TASK TO COMPLETE ▸ The entries should each be set down again precisely.
===== MATERIALS PROVIDED
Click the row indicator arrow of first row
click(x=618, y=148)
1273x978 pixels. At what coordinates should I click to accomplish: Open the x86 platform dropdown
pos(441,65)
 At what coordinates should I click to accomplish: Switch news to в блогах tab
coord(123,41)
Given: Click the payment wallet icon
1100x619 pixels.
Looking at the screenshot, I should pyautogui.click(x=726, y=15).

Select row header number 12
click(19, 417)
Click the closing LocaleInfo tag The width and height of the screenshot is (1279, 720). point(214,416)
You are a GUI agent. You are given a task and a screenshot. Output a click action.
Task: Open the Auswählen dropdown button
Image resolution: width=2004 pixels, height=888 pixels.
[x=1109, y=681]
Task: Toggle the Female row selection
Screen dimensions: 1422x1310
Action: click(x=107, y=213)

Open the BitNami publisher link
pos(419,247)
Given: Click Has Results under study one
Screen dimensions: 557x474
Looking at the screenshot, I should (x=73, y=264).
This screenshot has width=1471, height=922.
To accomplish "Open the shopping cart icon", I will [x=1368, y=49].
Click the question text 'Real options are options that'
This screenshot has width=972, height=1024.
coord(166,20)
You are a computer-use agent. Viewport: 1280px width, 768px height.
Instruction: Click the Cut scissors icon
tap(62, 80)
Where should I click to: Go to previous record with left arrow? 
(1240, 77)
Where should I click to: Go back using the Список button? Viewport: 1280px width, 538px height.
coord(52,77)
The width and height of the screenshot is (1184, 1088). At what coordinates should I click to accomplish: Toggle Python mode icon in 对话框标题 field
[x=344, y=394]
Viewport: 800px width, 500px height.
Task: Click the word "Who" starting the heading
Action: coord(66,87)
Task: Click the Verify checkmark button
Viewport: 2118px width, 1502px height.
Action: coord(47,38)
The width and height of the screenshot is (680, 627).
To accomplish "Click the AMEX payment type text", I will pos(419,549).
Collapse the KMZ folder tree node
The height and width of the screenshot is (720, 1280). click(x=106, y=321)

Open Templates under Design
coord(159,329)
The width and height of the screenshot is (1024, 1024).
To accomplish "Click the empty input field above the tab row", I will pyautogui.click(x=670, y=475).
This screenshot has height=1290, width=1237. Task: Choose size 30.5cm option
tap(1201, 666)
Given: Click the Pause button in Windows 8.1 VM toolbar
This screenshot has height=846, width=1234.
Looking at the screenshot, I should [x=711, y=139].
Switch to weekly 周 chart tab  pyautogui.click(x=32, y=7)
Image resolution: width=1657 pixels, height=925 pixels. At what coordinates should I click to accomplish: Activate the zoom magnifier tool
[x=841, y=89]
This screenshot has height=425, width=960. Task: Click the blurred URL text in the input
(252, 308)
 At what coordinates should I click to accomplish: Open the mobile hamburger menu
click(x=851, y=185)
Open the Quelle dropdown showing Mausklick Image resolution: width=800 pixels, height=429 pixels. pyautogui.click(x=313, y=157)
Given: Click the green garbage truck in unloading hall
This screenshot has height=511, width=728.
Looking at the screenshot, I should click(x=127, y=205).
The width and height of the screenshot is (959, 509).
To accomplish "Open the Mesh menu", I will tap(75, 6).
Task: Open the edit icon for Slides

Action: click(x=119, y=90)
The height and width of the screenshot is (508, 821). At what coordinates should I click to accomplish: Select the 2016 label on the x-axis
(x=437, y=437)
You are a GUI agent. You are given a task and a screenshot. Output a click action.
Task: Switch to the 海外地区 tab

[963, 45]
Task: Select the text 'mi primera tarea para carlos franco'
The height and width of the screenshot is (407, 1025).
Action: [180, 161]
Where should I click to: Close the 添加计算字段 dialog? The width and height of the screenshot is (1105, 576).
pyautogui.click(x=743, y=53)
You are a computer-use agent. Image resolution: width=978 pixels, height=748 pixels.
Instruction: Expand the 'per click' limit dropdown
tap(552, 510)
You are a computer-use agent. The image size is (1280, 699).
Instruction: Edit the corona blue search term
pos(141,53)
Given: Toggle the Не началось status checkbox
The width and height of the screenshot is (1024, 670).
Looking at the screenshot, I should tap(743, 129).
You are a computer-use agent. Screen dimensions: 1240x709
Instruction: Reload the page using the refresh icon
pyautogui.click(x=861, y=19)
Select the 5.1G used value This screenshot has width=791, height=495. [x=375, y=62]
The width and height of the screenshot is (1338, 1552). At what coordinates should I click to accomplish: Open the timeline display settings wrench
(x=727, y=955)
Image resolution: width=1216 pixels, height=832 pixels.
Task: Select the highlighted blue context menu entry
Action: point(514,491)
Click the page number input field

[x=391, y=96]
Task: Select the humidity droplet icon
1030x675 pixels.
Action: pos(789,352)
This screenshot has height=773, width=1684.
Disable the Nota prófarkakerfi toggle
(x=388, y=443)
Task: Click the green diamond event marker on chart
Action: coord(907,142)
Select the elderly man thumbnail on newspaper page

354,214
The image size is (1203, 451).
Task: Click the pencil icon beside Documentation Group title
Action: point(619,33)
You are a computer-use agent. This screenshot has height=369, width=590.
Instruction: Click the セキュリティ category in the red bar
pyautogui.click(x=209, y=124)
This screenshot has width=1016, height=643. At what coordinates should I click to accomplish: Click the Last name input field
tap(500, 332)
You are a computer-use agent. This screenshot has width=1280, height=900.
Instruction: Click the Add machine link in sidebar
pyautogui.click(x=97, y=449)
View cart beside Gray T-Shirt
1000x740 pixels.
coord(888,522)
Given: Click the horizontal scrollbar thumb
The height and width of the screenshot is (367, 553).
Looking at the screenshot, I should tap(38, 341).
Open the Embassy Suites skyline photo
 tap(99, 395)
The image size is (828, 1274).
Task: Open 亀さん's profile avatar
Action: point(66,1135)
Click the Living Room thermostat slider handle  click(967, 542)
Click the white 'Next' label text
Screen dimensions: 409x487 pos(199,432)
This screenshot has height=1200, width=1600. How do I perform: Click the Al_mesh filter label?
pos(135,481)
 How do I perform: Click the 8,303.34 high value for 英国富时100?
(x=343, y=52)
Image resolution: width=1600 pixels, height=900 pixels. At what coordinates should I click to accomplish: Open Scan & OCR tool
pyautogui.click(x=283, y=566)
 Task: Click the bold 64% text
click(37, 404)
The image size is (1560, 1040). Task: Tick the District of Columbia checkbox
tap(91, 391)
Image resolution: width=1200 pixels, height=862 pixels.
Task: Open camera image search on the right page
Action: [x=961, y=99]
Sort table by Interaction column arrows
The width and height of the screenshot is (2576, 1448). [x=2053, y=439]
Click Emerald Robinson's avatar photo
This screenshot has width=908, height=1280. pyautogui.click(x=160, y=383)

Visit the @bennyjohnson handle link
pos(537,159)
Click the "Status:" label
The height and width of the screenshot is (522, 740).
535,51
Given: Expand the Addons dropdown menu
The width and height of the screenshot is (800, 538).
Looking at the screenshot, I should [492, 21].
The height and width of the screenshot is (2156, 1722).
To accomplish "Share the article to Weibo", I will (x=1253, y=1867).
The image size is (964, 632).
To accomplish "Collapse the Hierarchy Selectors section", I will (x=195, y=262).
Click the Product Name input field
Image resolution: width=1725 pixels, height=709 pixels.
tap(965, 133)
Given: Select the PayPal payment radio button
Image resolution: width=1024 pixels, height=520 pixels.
==========
ANSWER BELOW ▸
Click the row indicator arrow of first row
click(x=618, y=148)
1273x978 pixels. At what coordinates should I click to accomplish: Open the x86 platform dropdown
pos(441,65)
 At what coordinates should I click to accomplish: Switch news to в блогах tab
coord(123,41)
Given: Click the payment wallet icon
1100x619 pixels.
Looking at the screenshot, I should pyautogui.click(x=726, y=15).

Select row header number 12
click(19, 417)
Click the closing LocaleInfo tag The width and height of the screenshot is (1279, 720). point(214,416)
You are a GUI agent. You are given a task and a screenshot. Output a click action.
Task: Open the Auswählen dropdown button
Image resolution: width=2004 pixels, height=888 pixels.
[x=1109, y=681]
Task: Toggle the Female row selection
Screen dimensions: 1422x1310
Action: click(x=107, y=213)

Open the BitNami publisher link
pos(419,247)
Given: Click Has Results under study one
Screen dimensions: 557x474
Looking at the screenshot, I should (x=73, y=264).
This screenshot has width=1471, height=922.
To accomplish "Open the shopping cart icon", I will [x=1368, y=49].
Click the question text 'Real options are options that'
This screenshot has width=972, height=1024.
coord(166,20)
You are a computer-use agent. Viewport: 1280px width, 768px height.
Instruction: Click the Cut scissors icon
tap(62, 80)
Where should I click to: Go to previous record with left arrow? 
(1240, 77)
Where should I click to: Go back using the Список button? Viewport: 1280px width, 538px height.
coord(52,77)
The width and height of the screenshot is (1184, 1088). At what coordinates should I click to accomplish: Toggle Python mode icon in 对话框标题 field
[x=344, y=394]
Viewport: 800px width, 500px height.
Task: Click the word "Who" starting the heading
Action: coord(66,87)
Task: Click the Verify checkmark button
Viewport: 2118px width, 1502px height.
Action: coord(47,38)
The width and height of the screenshot is (680, 627).
To accomplish "Click the AMEX payment type text", I will pos(419,549).
Collapse the KMZ folder tree node
The height and width of the screenshot is (720, 1280). click(x=106, y=321)

Open Templates under Design
coord(159,329)
The width and height of the screenshot is (1024, 1024).
To accomplish "Click the empty input field above the tab row", I will pyautogui.click(x=670, y=475).
This screenshot has height=1290, width=1237. Task: Choose size 30.5cm option
tap(1201, 666)
Given: Click the Pause button in Windows 8.1 VM toolbar
This screenshot has height=846, width=1234.
Looking at the screenshot, I should [x=711, y=139].
Switch to weekly 周 chart tab  pyautogui.click(x=32, y=7)
Image resolution: width=1657 pixels, height=925 pixels. At what coordinates should I click to accomplish: Activate the zoom magnifier tool
[x=841, y=89]
This screenshot has height=425, width=960. Task: Click the blurred URL text in the input
(252, 308)
 At what coordinates should I click to accomplish: Open the mobile hamburger menu
click(x=851, y=185)
Open the Quelle dropdown showing Mausklick Image resolution: width=800 pixels, height=429 pixels. pyautogui.click(x=313, y=157)
Given: Click the green garbage truck in unloading hall
This screenshot has height=511, width=728.
Looking at the screenshot, I should click(x=127, y=205).
The width and height of the screenshot is (959, 509).
To accomplish "Open the Mesh menu", I will tap(75, 6).
Task: Open the edit icon for Slides

Action: click(x=119, y=90)
The height and width of the screenshot is (508, 821). At what coordinates should I click to accomplish: Select the 2016 label on the x-axis
(x=437, y=437)
You are a GUI agent. You are given a task and a screenshot. Output a click action.
Task: Switch to the 海外地区 tab

[963, 45]
Task: Select the text 'mi primera tarea para carlos franco'
The height and width of the screenshot is (407, 1025).
Action: [180, 161]
Where should I click to: Close the 添加计算字段 dialog? The width and height of the screenshot is (1105, 576).
pyautogui.click(x=743, y=53)
You are a computer-use agent. Image resolution: width=978 pixels, height=748 pixels.
Instruction: Expand the 'per click' limit dropdown
tap(552, 510)
You are a computer-use agent. The image size is (1280, 699).
Instruction: Edit the corona blue search term
pos(141,53)
Given: Toggle the Не началось status checkbox
The width and height of the screenshot is (1024, 670).
Looking at the screenshot, I should tap(743, 129).
You are a computer-use agent. Screen dimensions: 1240x709
Instruction: Reload the page using the refresh icon
pyautogui.click(x=861, y=19)
Select the 5.1G used value This screenshot has width=791, height=495. [x=375, y=62]
The width and height of the screenshot is (1338, 1552). At what coordinates should I click to accomplish: Open the timeline display settings wrench
(x=727, y=955)
Image resolution: width=1216 pixels, height=832 pixels.
Task: Select the highlighted blue context menu entry
Action: point(514,491)
Click the page number input field

[x=391, y=96]
Task: Select the humidity droplet icon
1030x675 pixels.
Action: pos(789,352)
This screenshot has height=773, width=1684.
Disable the Nota prófarkakerfi toggle
(x=388, y=443)
Task: Click the green diamond event marker on chart
Action: coord(907,142)
Select the elderly man thumbnail on newspaper page

354,214
The image size is (1203, 451).
Task: Click the pencil icon beside Documentation Group title
Action: point(619,33)
You are a computer-use agent. This screenshot has height=369, width=590.
Instruction: Click the セキュリティ category in the red bar
pyautogui.click(x=209, y=124)
This screenshot has width=1016, height=643. At what coordinates should I click to accomplish: Click the Last name input field
tap(500, 332)
You are a computer-use agent. This screenshot has width=1280, height=900.
Instruction: Click the Add machine link in sidebar
pyautogui.click(x=97, y=449)
View cart beside Gray T-Shirt
1000x740 pixels.
coord(888,522)
Given: Click the horizontal scrollbar thumb
The height and width of the screenshot is (367, 553).
Looking at the screenshot, I should tap(38, 341).
Open the Embassy Suites skyline photo
 tap(99, 395)
The image size is (828, 1274).
Task: Open 亀さん's profile avatar
Action: point(66,1135)
Click the Living Room thermostat slider handle  click(967, 542)
Click the white 'Next' label text
Screen dimensions: 409x487 pos(199,432)
This screenshot has height=1200, width=1600. How do I perform: Click the Al_mesh filter label?
pos(135,481)
 How do I perform: Click the 8,303.34 high value for 英国富时100?
(x=343, y=52)
Image resolution: width=1600 pixels, height=900 pixels. At what coordinates should I click to accomplish: Open Scan & OCR tool
pyautogui.click(x=283, y=566)
 Task: Click the bold 64% text
click(37, 404)
The image size is (1560, 1040). Task: Tick the District of Columbia checkbox
tap(91, 391)
Image resolution: width=1200 pixels, height=862 pixels.
Task: Open camera image search on the right page
Action: [x=961, y=99]
Sort table by Interaction column arrows
The width and height of the screenshot is (2576, 1448). [x=2053, y=439]
Click Emerald Robinson's avatar photo
This screenshot has width=908, height=1280. pyautogui.click(x=160, y=383)

Visit the @bennyjohnson handle link
pos(537,159)
Click the "Status:" label
The height and width of the screenshot is (522, 740).
535,51
Given: Expand the Addons dropdown menu
The width and height of the screenshot is (800, 538).
Looking at the screenshot, I should [492, 21].
The height and width of the screenshot is (2156, 1722).
To accomplish "Share the article to Weibo", I will (x=1253, y=1867).
The image size is (964, 632).
To accomplish "Collapse the Hierarchy Selectors section", I will (x=195, y=262).
Click the Product Name input field
Image resolution: width=1725 pixels, height=709 pixels.
tap(965, 133)
Given: Select the PayPal payment radio button
Image resolution: width=1024 pixels, height=520 pixels.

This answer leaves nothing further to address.